The major effect of the digital revolution is the gradual disappearance of the middlemen. We no longer need retail stores when we can order anything online. We don't need, alas, newspapers or other paper products when we can read everything on the Internet. Goodybe, too, to libraries and movie theaters. Today's disappearing act: not just CDs, but the record companies that produce them:
A full-time career in music seemed unlikely for Chris O'Brien, or at least one that would pay the bills.
But these days, the 27-year-old Medford musician is selling thousands of albums online, along with downloads from his debut CD, "Lighthouse," and he soon plans to offer T-shirts, tickets, and other merchandise on his MySpace page and personal website.
He credits at least part of his newfound business acumen to nimbit, a sales, promotion, and distribution company in Framingham that helps emerging artists build careers online.
"This is the era of the independent artist," O'Brien said. "It's easier and more doable than it ever has been. People are opting to remain independent because there's a lot more money to be had."
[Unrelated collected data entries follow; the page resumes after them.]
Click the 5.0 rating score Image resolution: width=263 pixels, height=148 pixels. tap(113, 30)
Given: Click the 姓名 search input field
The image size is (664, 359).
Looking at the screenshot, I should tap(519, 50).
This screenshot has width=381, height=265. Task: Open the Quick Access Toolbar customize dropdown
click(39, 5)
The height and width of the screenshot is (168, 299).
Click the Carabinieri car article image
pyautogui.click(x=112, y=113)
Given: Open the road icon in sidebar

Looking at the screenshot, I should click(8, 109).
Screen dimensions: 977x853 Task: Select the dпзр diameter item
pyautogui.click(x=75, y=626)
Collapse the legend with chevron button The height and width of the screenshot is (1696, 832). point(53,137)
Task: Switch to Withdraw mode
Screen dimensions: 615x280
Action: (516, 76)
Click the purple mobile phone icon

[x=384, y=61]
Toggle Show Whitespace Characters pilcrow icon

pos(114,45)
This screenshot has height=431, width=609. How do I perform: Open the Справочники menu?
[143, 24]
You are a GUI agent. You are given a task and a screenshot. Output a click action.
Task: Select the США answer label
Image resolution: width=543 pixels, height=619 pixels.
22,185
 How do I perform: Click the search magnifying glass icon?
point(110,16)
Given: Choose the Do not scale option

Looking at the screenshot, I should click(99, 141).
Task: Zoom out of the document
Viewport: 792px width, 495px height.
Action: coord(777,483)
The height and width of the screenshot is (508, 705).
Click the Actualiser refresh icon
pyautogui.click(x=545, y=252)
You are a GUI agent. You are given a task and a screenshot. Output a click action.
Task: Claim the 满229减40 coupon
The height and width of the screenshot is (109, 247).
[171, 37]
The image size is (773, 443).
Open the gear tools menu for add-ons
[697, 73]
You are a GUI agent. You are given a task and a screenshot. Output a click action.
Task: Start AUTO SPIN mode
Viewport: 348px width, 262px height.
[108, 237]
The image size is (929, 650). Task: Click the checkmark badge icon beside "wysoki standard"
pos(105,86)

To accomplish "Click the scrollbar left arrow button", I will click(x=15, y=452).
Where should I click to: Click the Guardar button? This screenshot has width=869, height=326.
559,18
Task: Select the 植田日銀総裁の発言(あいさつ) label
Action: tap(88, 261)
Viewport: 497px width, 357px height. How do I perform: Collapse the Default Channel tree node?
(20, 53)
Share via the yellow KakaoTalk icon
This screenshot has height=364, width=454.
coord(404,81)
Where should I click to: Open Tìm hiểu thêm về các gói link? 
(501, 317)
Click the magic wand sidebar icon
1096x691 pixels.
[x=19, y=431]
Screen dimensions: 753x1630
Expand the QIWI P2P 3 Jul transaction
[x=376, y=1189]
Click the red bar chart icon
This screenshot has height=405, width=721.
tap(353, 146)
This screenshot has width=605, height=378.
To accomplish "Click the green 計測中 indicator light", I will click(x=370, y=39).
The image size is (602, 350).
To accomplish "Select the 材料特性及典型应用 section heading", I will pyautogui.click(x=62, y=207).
Nimbit is one of a growing number of businesses, including CD Baby and Musictoday, that have helped make it easier for independent musicians to make a living from their work and widely distribute their music.
This is good not only for the artists. It is also good for music fans -- we will have many more choices at a much better price, the money formerly taken by the middlemen being split by the artists and us. It should be good for the music, too, fostering the kind of creativity we haven't seen with the record labels and radio networks in charge. I look forward to the new folk music of the digital age, swapping songs back and forth online instead of around the campfires of the rail yards.